Background:

Nocodazole is a tubulin production inhibitor, also inhibits Abl, Abl(E255K) and Abl(T315I) with IC50 value of 0.21 μM, 0.53 μM and 0.64 μM, respectively  [1].
Nocodazole is an inhibitor of microtubule polymerization which inhibits insulin-stimulated glucose transport. It impairs the morphology and directionality of migrating medial gan-glionic eminence cells and disrupts microtubules by binding to β-tubulin. Nocodazole also prevents the formation of one of the two interchain disulfide linkages and impairs the transport of vesicles.
As a high-affinity ligand for the cancer-related kinases such as Abl phosphorylated, c-Kit, BRAF, and MEK, nocodazole inhibits BRAF, Abl phosphorylated, c-Kit and MEK with Kd value of 1.8 μM, 0.091 μM, 1.6 μM, and 1.6 μM, respectively. Additionally, nocodazole inhibits phosphorylated Abl(E255K), phosphorylated  Abl(T315I), BRAF(V600E) and PI3Kγ with the Kd value of 0.12 μM, 0.17 μM, 1.1 μM and 1.5 μM, respectively. Mitotic cells which incubated with different concentrations of paclitaxel, released from the nocodazole block, are inhibited from progressing to G1 phase in 6 hours with a median inhibitory concentration of 4 nM. In the absence of nocodazole, the cells which pretreated with nocodazole exposed to paclitaxel only form free-floating microtubules, while pretreated cells exposed to paclitaxel organized microtubules [1,2].
In vivo, the therapeutic efficacy of a treatment of combination of nocodazole (5 mg/kg/three times per week) and ketoconazole (50 mg/kg/three times per week) was tested by treating athymic mice bearing COLO 205 tumor xenografts. The antitumor effects of nocodazole were significantly potentiated by ketoconazole in mice after 6 wk of treatment. The tumor volume and tumor weight of the mice treated with a combination of ketoconazole and nocodazole are significantly reduced as compared with those treated with ketoconazole or nocodazole alone. Treatment with the combination of ketoconazole and nocodazole strongly enhances apoptosis of COLO 205 tumor xenografts treated with nocodazole or ketoconazole alone [3].
参考文献:
[1]. Park H, Hong S, Hong S. Nocodazole is a High-Affinity Ligand for the Cancer-Related Kinases ABL, c-KIT, BRAF, and MEK. ChemMedChem, 2012, 7(1): 53-56.

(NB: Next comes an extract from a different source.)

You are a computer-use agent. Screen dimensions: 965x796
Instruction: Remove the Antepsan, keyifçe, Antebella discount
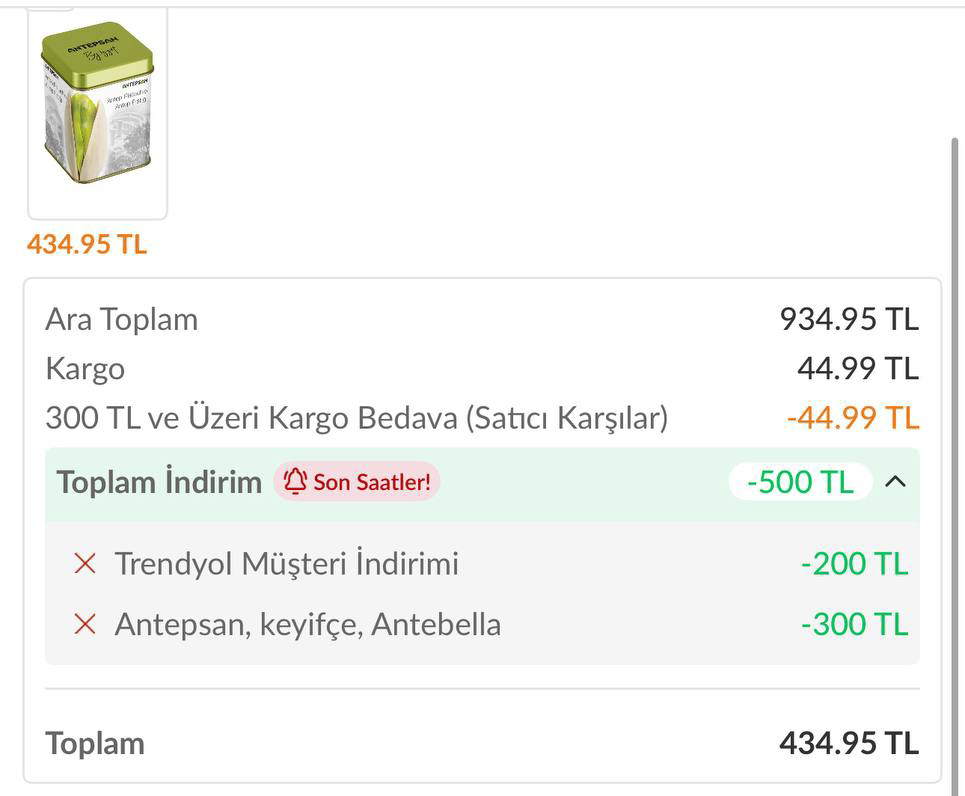coord(85,624)
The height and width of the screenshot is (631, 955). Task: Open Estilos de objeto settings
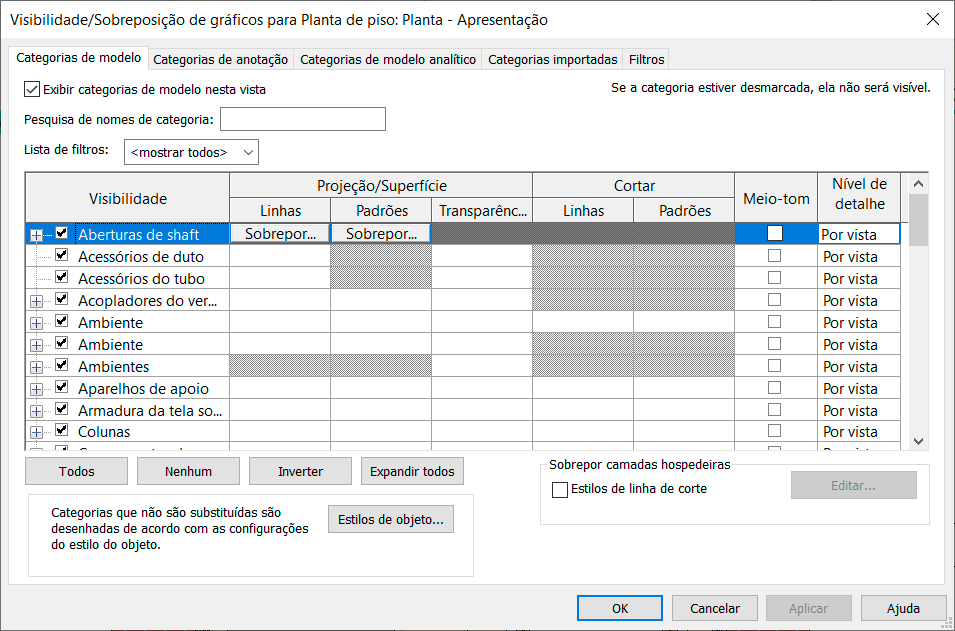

[2]. Long bh，fairchild cr. Paclitaxel inhibits progression of mitotic cells to g(1) phase by interference with spindle formation without affecting other microtubule functions during anaphase and telephase. Cancer Research, 1994, 54(16): 4355-4361.
[3]. Wang YJ, Jeng JH, Chen RJ, et al. Ketoconazole potentiates the antitumor effects of nocodazole: In vivo therapy for human tumor xenografts in nude mice. Molecular Carcinogenesis, 2002, 34(4): 199-210.